The 2020 articles showed that Trump paid only $750 in federal income taxes in 2017 and 2018. Trump paid no income tax in 10 of the last 15 years because he generally lost more money than he earned.
The articles exposed stark inequalities in the US tax code, as Trump, a well-known multi-billionaire, paid little in federal income taxes. IRS data shows the average taxpayer paid about $12,200 in 2017, about 16 times what the former president paid.
Details of Trump’s income from foreign operations and level of debt were also contained in his tax return, which the former president derided as “fake news”.
At the time of the 2020 articles, Neal said he saw an ethics problem with Trump overseeing a federal agency he fought with and legal documents.
“Donald Trump now leads the agency he considers an adversary,” Neal said in 2020. “It is imperative that the IRS’s presidential audit program remain free of interference.”
The Manhattan district attorney’s office also obtained copies of Trump’s tax returns in February 2021 after a protracted legal battle that included two trips to the Supreme Court.
The office, then led by District Attorney Cyrus Vance Jr., sued Trump’s accounting firm in 2019, seeking access to eight years of Trump’s tax returns and related documents.
Prosecutors issued the subpoena after Trump’s former personal lawyer, Michael Cohen, told Congress that Trump misled tax officials, insurers and business associates about the value of his assets. Those allegations are the subject of a fraud lawsuit New York Attorney General Letitia James filed against Trump and his company in September.
Longtime Trump accountant Donald Bender testified at the Trump Organization’s recent criminal trial that Trump reported losses on his tax returns every year for a decade, including nearly $700 million in 2009 and $200 million in 2009. 2010.
Bender, a partner at Mazars USA LLP who spent years preparing Trump’s personal tax returns, said Trump’s reported losses from 2009 to 2018 include net operating losses from some of the many businesses he owns through the organization his Trump.

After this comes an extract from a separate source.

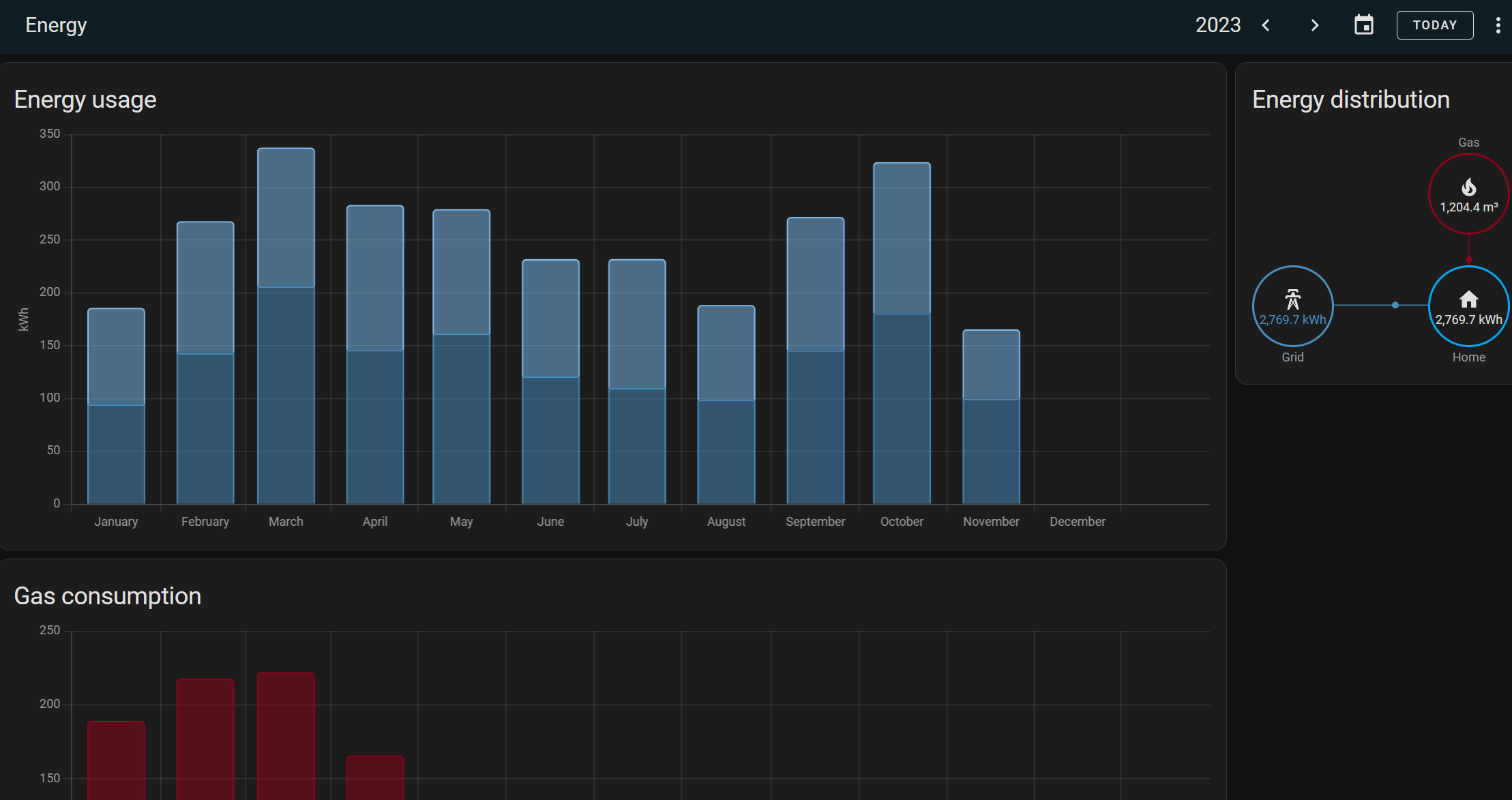Click the April gas consumption bar
The width and height of the screenshot is (1512, 800).
375,777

The Trump Organization was convicted earlier this month of tax fraud for helping some executives avoid taxes on company-paid perks such as condos and luxury cars.
Current Manhattan U.S. Attorney Alvin Bragg said in an interview with The Associated Press last week that his office’s investigation into Trump and his dealings is continuing.

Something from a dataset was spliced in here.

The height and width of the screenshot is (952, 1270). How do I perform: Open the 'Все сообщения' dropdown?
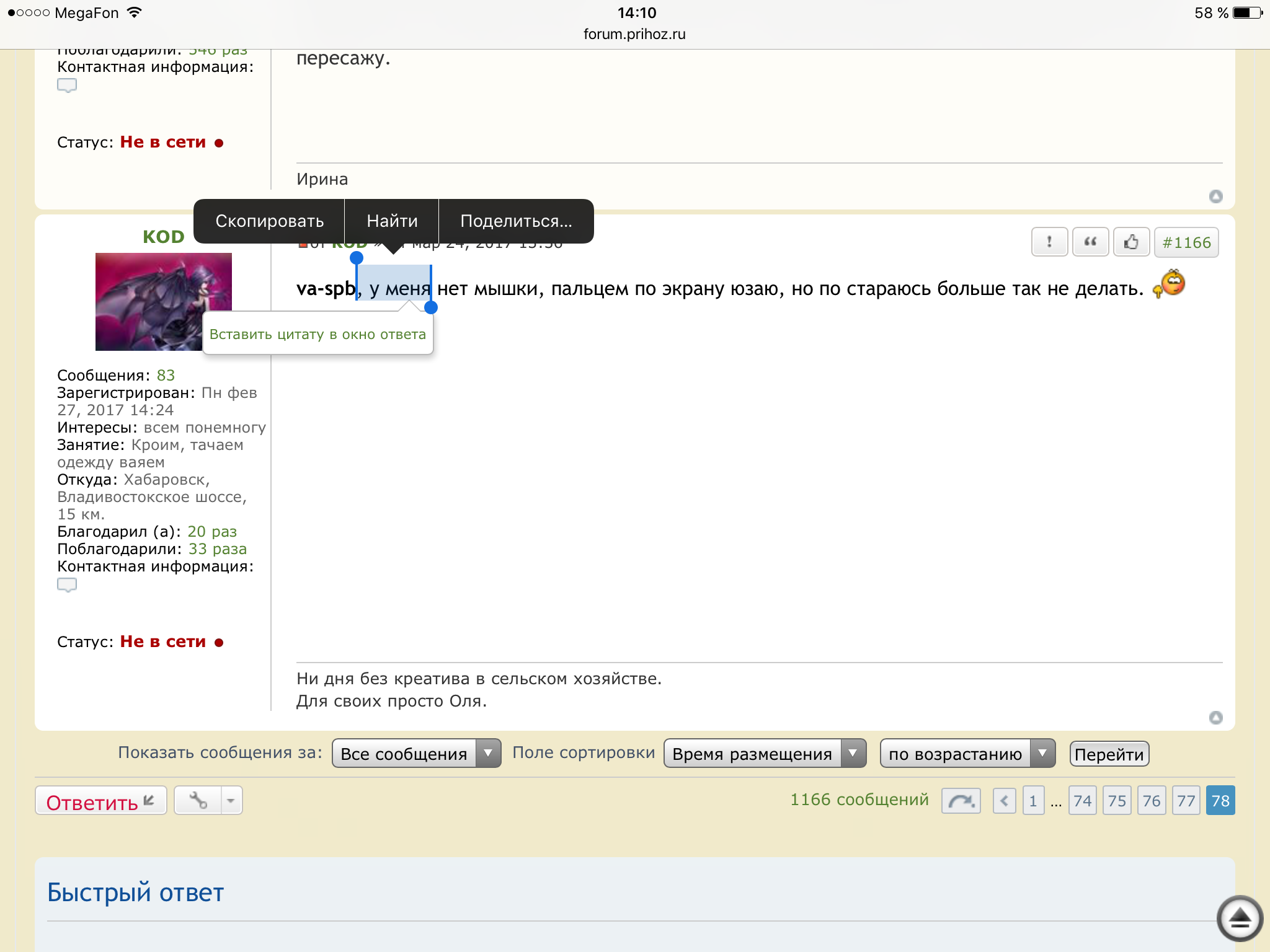416,754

“We will follow the facts and continue to do our job,” Bragg said.
Trump, who refused to release his returns during his 2016 presidential campaign and four years in the White House while claiming he was under IRS scrutiny, has argued that there isn’t much to glean from his tax returns, though he fought to keep them. private.

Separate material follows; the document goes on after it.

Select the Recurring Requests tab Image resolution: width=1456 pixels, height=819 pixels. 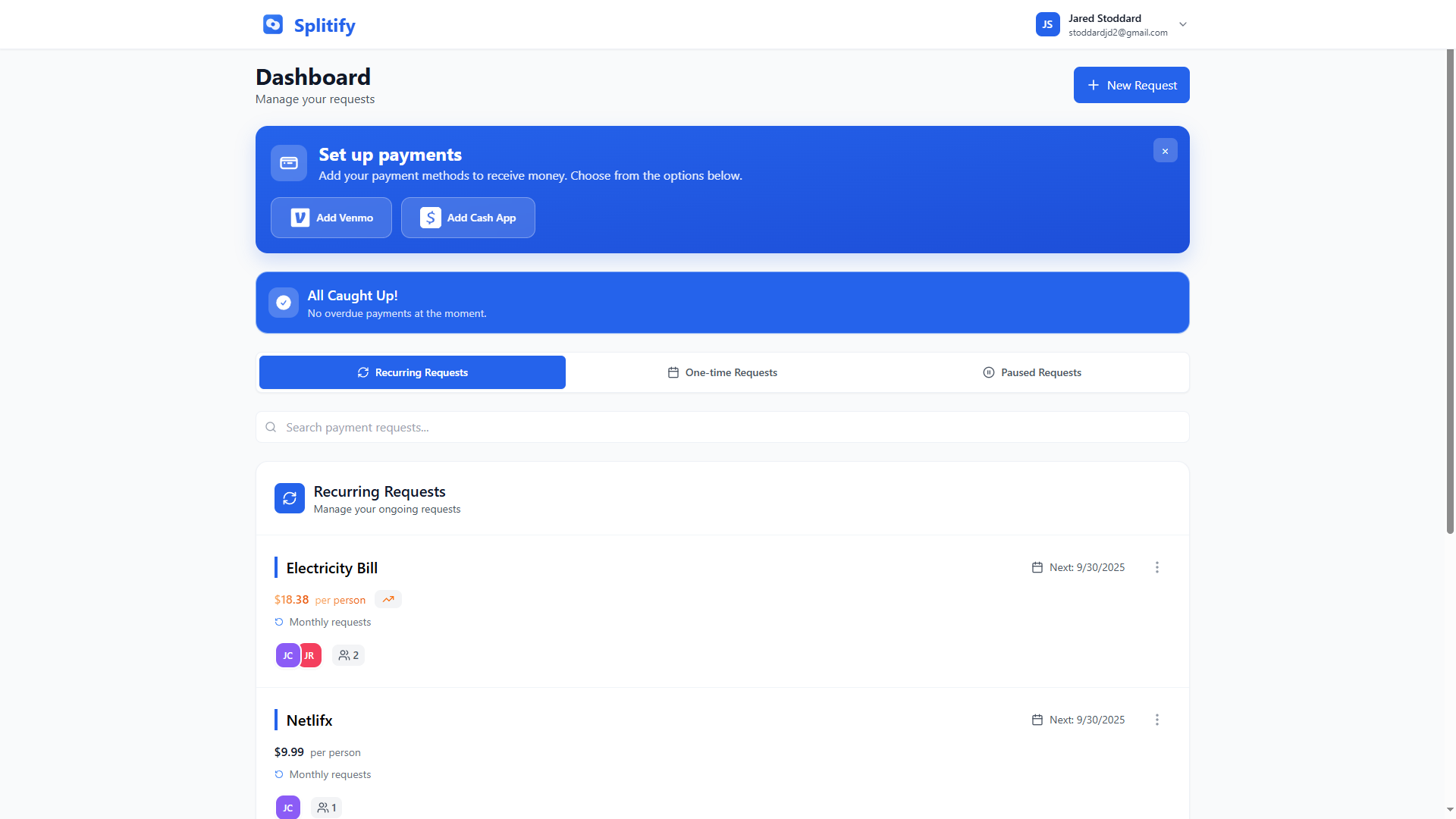(x=413, y=372)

“You can’t learn much from tax returns, but it’s illegal to file them if they’re not yours!” he complained on his social network last weekend.
Meanwhile, Republicans have criticized a possible release, arguing it would set a dangerous precedent.
Representative. Kevin Brady of Texas, the Republican leader of the Ways and Means Committee, accused the panel’s Democrats of “unleashing a dangerous new political weapon that goes far beyond President Trump and endangers the privacy of every American.”
“Partisans in Congress continue to have almost unlimited power to target political enemies by obtaining and releasing their private tax returns to embarrass and destroy them,” Brady said in a statement. “We urge Democrats, in their rush to target former President Trump, not to unleash this dangerous new political weapon against the American people.”
Kinnard reported from Columbia, South Carolina. Associated Press writers Michael R. Sisak and Jill Colvin in New York contributed to this report.